# [What to work on]
Repeat everything from the line that contains "Where should I click to: Click the edit" down to the line that contains "[1233, 678]", both lines included.
--- start Records for the exercise ---
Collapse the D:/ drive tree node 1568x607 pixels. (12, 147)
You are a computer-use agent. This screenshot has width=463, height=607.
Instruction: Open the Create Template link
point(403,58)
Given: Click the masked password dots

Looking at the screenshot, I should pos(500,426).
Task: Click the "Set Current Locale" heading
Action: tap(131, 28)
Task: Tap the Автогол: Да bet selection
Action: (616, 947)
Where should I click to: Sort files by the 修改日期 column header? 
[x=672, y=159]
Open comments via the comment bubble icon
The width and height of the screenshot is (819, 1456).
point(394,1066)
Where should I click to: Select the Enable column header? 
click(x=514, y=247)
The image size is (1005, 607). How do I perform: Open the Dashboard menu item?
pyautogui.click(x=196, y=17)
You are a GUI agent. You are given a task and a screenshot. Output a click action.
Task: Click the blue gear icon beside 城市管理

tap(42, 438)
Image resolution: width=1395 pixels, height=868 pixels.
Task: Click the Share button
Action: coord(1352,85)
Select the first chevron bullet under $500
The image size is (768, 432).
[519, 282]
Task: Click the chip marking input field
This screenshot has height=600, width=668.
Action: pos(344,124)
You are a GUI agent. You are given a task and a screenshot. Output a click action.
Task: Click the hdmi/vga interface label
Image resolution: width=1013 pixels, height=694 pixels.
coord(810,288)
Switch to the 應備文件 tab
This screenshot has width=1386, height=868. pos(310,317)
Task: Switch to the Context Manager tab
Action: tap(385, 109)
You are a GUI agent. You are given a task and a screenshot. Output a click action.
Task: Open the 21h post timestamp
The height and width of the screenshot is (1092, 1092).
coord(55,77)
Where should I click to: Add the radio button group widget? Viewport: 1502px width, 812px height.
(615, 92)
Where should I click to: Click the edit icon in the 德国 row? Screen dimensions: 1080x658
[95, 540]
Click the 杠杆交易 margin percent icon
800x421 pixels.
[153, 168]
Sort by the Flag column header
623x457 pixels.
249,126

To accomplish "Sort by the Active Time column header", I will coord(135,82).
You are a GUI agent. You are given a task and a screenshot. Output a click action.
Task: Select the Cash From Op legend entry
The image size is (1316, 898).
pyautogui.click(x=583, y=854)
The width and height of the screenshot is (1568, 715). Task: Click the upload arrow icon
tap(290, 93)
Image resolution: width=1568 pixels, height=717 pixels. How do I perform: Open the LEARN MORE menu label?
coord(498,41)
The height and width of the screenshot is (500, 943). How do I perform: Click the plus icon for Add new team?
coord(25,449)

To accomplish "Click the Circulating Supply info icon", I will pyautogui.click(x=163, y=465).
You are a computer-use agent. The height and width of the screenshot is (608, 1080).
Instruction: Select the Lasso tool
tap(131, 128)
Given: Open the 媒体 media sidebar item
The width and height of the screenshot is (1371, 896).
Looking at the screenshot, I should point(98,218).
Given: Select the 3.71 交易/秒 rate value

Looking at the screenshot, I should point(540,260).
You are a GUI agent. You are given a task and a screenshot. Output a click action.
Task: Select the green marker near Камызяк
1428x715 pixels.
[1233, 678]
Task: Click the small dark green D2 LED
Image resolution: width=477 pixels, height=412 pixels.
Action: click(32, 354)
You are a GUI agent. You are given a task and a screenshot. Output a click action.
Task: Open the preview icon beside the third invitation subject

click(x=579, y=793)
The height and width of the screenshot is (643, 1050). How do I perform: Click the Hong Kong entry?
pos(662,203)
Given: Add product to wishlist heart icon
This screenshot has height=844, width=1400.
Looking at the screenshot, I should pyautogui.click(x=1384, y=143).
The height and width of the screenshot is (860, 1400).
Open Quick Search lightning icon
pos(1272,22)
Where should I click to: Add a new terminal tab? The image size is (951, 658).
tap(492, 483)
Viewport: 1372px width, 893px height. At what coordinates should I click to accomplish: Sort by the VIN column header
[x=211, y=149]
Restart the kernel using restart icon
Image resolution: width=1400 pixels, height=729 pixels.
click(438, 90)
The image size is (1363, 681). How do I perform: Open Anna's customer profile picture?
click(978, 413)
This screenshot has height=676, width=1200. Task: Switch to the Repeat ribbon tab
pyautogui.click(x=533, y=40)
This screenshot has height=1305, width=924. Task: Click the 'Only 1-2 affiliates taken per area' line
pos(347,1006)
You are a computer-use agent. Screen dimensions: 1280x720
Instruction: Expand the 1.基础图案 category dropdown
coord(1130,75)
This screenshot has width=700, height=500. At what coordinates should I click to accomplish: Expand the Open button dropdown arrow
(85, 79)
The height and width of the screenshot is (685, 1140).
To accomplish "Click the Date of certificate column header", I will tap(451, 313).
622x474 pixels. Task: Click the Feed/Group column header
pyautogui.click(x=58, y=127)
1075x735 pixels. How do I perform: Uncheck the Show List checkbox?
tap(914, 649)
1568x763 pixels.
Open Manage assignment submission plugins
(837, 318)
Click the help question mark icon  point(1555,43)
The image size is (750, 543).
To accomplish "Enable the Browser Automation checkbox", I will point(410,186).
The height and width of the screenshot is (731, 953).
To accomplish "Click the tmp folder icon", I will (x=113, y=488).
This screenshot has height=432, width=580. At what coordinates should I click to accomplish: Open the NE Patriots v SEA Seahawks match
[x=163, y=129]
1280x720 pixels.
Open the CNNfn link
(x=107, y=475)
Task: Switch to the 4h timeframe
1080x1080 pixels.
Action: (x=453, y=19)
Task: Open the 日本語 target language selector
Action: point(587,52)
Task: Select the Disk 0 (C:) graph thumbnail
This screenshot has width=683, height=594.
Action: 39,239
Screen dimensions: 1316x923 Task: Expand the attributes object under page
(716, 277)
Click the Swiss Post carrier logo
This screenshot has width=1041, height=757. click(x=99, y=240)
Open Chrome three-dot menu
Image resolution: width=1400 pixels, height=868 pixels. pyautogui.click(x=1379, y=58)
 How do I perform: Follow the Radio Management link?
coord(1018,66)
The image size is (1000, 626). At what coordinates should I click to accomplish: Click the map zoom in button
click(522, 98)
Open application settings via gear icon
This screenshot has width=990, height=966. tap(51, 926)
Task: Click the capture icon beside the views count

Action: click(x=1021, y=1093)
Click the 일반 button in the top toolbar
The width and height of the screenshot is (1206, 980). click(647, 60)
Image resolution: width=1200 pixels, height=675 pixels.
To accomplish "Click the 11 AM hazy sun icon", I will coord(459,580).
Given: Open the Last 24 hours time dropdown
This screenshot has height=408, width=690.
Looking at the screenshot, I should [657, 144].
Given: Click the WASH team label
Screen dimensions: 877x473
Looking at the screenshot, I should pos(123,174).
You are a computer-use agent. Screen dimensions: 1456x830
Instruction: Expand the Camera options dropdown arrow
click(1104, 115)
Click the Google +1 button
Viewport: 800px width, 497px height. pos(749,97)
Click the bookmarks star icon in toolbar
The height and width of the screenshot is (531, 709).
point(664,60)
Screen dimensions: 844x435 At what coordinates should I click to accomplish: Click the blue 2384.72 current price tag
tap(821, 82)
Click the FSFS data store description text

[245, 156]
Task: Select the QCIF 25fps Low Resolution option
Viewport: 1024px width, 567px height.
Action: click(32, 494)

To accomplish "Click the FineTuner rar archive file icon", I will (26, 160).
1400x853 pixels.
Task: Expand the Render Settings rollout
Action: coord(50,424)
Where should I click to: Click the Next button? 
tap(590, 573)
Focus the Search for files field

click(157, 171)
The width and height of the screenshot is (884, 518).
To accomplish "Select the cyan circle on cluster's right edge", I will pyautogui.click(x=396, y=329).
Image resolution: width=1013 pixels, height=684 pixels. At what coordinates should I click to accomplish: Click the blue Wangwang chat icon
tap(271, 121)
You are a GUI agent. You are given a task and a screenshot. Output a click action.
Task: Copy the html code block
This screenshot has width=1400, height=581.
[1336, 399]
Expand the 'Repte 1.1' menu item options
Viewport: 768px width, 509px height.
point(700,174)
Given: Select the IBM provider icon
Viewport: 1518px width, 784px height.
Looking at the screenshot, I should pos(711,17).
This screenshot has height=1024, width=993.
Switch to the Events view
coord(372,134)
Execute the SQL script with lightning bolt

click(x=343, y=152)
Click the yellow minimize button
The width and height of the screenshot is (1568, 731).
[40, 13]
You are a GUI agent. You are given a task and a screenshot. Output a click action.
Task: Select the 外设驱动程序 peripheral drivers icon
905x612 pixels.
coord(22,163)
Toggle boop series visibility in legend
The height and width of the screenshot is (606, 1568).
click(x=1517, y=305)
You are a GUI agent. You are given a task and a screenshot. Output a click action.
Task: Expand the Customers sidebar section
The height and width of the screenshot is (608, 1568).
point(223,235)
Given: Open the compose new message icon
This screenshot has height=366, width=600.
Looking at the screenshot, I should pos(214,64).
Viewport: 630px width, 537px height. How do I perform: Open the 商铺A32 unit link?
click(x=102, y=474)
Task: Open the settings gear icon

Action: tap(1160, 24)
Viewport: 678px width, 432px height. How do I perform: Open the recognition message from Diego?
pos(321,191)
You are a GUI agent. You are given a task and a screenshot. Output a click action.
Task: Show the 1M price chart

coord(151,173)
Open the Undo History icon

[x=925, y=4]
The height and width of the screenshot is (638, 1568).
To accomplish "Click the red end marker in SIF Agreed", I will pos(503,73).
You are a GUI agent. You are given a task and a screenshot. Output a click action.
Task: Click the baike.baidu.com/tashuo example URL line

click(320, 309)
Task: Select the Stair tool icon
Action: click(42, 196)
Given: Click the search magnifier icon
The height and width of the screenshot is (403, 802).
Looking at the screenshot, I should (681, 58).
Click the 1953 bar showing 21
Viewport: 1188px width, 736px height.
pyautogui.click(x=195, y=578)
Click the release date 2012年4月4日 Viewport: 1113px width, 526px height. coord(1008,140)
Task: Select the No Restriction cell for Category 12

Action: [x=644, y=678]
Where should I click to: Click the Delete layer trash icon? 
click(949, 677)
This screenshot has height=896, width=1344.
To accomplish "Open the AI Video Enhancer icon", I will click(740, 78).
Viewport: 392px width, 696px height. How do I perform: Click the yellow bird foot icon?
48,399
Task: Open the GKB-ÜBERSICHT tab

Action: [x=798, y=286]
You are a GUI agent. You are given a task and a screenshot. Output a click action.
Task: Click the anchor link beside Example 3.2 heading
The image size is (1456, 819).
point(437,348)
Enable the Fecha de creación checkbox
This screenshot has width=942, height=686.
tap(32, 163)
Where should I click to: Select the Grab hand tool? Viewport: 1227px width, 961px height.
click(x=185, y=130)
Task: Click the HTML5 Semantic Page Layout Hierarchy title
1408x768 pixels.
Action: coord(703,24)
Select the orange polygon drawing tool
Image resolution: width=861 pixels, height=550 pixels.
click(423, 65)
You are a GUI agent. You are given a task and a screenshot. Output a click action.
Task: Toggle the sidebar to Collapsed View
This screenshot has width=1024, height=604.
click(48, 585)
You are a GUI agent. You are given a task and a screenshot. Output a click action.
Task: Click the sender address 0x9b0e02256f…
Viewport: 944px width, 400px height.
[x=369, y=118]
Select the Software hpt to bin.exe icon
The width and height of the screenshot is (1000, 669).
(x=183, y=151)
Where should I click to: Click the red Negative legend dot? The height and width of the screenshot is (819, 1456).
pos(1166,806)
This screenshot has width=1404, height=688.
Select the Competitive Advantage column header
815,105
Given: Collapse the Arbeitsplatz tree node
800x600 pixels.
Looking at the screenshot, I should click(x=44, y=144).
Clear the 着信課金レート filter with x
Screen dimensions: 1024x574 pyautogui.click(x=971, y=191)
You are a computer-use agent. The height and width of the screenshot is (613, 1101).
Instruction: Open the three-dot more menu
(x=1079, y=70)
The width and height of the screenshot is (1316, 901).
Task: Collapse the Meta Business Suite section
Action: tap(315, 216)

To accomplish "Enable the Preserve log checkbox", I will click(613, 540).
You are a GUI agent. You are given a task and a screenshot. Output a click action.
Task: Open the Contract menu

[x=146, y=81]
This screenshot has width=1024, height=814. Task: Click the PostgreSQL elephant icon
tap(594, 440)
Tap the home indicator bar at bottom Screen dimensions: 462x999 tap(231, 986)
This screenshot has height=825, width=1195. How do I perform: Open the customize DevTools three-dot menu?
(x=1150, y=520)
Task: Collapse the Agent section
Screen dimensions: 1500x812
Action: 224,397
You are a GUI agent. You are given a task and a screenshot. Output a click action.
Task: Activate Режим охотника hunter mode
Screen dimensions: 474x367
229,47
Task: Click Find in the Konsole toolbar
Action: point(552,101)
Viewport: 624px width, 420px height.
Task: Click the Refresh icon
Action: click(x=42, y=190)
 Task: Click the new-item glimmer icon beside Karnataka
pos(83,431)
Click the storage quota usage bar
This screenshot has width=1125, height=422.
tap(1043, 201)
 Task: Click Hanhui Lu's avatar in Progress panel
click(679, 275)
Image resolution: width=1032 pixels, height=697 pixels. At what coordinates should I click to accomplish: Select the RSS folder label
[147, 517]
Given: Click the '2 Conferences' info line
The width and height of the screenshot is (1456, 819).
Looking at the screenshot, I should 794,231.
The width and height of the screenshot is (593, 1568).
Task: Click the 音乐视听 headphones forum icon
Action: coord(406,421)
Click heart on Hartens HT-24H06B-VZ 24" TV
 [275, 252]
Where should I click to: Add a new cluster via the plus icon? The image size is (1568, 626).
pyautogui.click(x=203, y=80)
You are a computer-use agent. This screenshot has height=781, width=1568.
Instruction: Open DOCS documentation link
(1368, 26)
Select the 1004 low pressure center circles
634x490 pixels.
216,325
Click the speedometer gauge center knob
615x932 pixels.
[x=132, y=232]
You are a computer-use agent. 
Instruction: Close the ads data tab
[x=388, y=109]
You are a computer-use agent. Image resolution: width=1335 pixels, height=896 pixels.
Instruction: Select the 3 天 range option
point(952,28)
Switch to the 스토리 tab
--- end Records for the exercise ---
# [Solution to this exercise]
Where should I click to: Click the edit icon in the 德国 row? Screen dimensions: 1080x658
[95, 540]
Click the 杠杆交易 margin percent icon
800x421 pixels.
[153, 168]
Sort by the Flag column header
623x457 pixels.
249,126

To accomplish "Sort by the Active Time column header", I will coord(135,82).
You are a GUI agent. You are given a task and a screenshot. Output a click action.
Task: Select the Cash From Op legend entry
The image size is (1316, 898).
pyautogui.click(x=583, y=854)
The width and height of the screenshot is (1568, 715). Task: Click the upload arrow icon
tap(290, 93)
Image resolution: width=1568 pixels, height=717 pixels. How do I perform: Open the LEARN MORE menu label?
coord(498,41)
The height and width of the screenshot is (500, 943). How do I perform: Click the plus icon for Add new team?
coord(25,449)

To accomplish "Click the Circulating Supply info icon", I will pyautogui.click(x=163, y=465).
You are a computer-use agent. The height and width of the screenshot is (608, 1080).
Instruction: Select the Lasso tool
tap(131, 128)
Given: Open the 媒体 media sidebar item
The width and height of the screenshot is (1371, 896).
Looking at the screenshot, I should point(98,218).
Given: Select the 3.71 交易/秒 rate value

Looking at the screenshot, I should point(540,260).
You are a GUI agent. You are given a task and a screenshot. Output a click action.
Task: Select the green marker near Камызяк
1428x715 pixels.
[1233, 678]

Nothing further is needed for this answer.